• Written instruction
Convert the records below into a JSON list of strings, with each line as one string and blank lines omitted.

[A block of data]
● ● ●

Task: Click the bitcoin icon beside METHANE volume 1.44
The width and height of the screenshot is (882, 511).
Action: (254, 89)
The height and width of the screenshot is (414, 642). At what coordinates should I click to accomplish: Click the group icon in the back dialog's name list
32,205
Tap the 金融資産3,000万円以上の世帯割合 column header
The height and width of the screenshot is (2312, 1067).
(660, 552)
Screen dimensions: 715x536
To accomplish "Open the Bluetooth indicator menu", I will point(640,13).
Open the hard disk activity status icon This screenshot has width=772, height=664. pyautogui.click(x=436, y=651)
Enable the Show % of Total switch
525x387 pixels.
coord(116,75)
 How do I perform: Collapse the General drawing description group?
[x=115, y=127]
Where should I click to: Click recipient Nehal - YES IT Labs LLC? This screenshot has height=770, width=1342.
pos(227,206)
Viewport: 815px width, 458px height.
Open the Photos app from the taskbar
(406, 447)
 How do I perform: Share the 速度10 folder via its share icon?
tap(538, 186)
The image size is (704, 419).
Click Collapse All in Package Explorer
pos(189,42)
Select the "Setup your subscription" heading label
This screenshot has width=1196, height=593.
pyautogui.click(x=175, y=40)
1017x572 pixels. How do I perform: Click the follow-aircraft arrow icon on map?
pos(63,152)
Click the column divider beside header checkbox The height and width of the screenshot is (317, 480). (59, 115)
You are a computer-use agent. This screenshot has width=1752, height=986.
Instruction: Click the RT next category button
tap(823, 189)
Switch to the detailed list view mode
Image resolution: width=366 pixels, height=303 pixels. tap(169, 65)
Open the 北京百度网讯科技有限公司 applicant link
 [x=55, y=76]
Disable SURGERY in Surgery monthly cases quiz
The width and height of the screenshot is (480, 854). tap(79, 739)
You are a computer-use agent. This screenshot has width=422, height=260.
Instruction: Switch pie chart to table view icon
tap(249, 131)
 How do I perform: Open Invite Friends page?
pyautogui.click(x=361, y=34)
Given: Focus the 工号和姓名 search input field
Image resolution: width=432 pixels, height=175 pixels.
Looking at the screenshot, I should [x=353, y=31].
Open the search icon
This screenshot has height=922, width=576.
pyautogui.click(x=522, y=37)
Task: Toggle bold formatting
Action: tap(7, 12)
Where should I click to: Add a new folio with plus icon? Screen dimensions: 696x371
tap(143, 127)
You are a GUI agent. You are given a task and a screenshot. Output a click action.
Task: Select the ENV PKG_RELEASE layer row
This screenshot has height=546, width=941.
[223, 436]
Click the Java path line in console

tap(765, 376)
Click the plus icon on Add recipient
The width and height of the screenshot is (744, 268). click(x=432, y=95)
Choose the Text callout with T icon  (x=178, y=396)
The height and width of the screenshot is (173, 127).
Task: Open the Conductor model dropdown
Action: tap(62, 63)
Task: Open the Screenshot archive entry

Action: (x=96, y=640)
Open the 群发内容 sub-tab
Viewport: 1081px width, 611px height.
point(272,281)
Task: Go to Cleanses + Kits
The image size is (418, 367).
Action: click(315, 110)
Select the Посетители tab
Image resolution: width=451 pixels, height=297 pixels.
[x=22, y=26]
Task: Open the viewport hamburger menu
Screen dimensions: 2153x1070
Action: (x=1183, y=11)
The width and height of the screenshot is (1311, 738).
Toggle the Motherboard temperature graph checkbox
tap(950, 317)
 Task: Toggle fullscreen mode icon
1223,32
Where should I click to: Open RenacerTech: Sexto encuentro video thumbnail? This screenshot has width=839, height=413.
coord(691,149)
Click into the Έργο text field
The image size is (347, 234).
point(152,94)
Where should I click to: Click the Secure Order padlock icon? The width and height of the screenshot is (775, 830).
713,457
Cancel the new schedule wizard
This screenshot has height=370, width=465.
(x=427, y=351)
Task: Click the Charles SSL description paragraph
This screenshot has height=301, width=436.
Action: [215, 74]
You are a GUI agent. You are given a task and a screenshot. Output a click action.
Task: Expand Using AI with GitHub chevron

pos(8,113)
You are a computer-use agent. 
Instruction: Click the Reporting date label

● ● ●

• Task result
[
  "Task: Click the bitcoin icon beside METHANE volume 1.44",
  "The width and height of the screenshot is (882, 511).",
  "Action: (254, 89)",
  "The height and width of the screenshot is (414, 642). At what coordinates should I click to accomplish: Click the group icon in the back dialog's name list",
  "32,205",
  "Tap the 金融資産3,000万円以上の世帯割合 column header",
  "The height and width of the screenshot is (2312, 1067).",
  "(660, 552)",
  "Screen dimensions: 715x536",
  "To accomplish \"Open the Bluetooth indicator menu\", I will point(640,13).",
  "Open the hard disk activity status icon This screenshot has width=772, height=664. pyautogui.click(x=436, y=651)",
  "Enable the Show % of Total switch",
  "525x387 pixels.",
  "coord(116,75)",
  " How do I perform: Collapse the General drawing description group?",
  "[x=115, y=127]",
  "Where should I click to: Click recipient Nehal - YES IT Labs LLC? This screenshot has height=770, width=1342.",
  "pos(227,206)",
  "Viewport: 815px width, 458px height.",
  "Open the Photos app from the taskbar",
  "(406, 447)",
  " How do I perform: Share the 速度10 folder via its share icon?",
  "tap(538, 186)",
  "The image size is (704, 419).",
  "Click Collapse All in Package Explorer",
  "pos(189,42)",
  "Select the \"Setup your subscription\" heading label",
  "This screenshot has width=1196, height=593.",
  "pyautogui.click(x=175, y=40)",
  "1017x572 pixels. How do I perform: Click the follow-aircraft arrow icon on map?",
  "pos(63,152)",
  "Click the column divider beside header checkbox The height and width of the screenshot is (317, 480). (59, 115)",
  "You are a computer-use agent. This screenshot has width=1752, height=986.",
  "Instruction: Click the RT next category button",
  "tap(823, 189)",
  "Switch to the detailed list view mode",
  "Image resolution: width=366 pixels, height=303 pixels. tap(169, 65)",
  "Open the 北京百度网讯科技有限公司 applicant link",
  " [x=55, y=76]",
  "Disable SURGERY in Surgery monthly cases quiz",
  "The width and height of the screenshot is (480, 854). tap(79, 739)",
  "You are a computer-use agent. This screenshot has width=422, height=260.",
  "Instruction: Switch pie chart to table view icon",
  "tap(249, 131)",
  " How do I perform: Open Invite Friends page?",
  "pyautogui.click(x=361, y=34)",
  "Given: Focus the 工号和姓名 search input field",
  "Image resolution: width=432 pixels, height=175 pixels.",
  "Looking at the screenshot, I should [x=353, y=31].",
  "Open the search icon",
  "This screenshot has height=922, width=576.",
  "pyautogui.click(x=522, y=37)",
  "Task: Toggle bold formatting",
  "Action: tap(7, 12)",
  "Where should I click to: Add a new folio with plus icon? Screen dimensions: 696x371",
  "tap(143, 127)",
  "You are a GUI agent. You are given a task and a screenshot. Output a click action.",
  "Task: Select the ENV PKG_RELEASE layer row",
  "This screenshot has height=546, width=941.",
  "[223, 436]",
  "Click the Java path line in console",
  "tap(765, 376)",
  "Click the plus icon on Add recipient",
  "The width and height of the screenshot is (744, 268). click(x=432, y=95)",
  "Choose the Text callout with T icon  (x=178, y=396)",
  "The height and width of the screenshot is (173, 127).",
  "Task: Open the Conductor model dropdown",
  "Action: tap(62, 63)",
  "Task: Open the Screenshot archive entry",
  "Action: (x=96, y=640)",
  "Open the 群发内容 sub-tab",
  "Viewport: 1081px width, 611px height.",
  "point(272,281)",
  "Task: Go to Cleanses + Kits",
  "The image size is (418, 367).",
  "Action: click(315, 110)",
  "Select the Посетители tab",
  "Image resolution: width=451 pixels, height=297 pixels.",
  "[x=22, y=26]",
  "Task: Open the viewport hamburger menu",
  "Screen dimensions: 2153x1070",
  "Action: (x=1183, y=11)",
  "The width and height of the screenshot is (1311, 738).",
  "Toggle the Motherboard temperature graph checkbox",
  "tap(950, 317)",
  " Task: Toggle fullscreen mode icon",
  "1223,32",
  "Where should I click to: Open RenacerTech: Sexto encuentro video thumbnail? This screenshot has width=839, height=413.",
  "coord(691,149)",
  "Click into the Έργο text field",
  "The image size is (347, 234).",
  "point(152,94)",
  "Where should I click to: Click the Secure Order padlock icon? The width and height of the screenshot is (775, 830).",
  "713,457",
  "Cancel the new schedule wizard",
  "This screenshot has height=370, width=465.",
  "(x=427, y=351)",
  "Task: Click the Charles SSL description paragraph",
  "This screenshot has height=301, width=436.",
  "Action: [215, 74]",
  "You are a GUI agent. You are given a task and a screenshot. Output a click action.",
  "Task: Expand Using AI with GitHub chevron",
  "pos(8,113)",
  "You are a computer-use agent. ",
  "Instruction: Click the Reporting date label"
]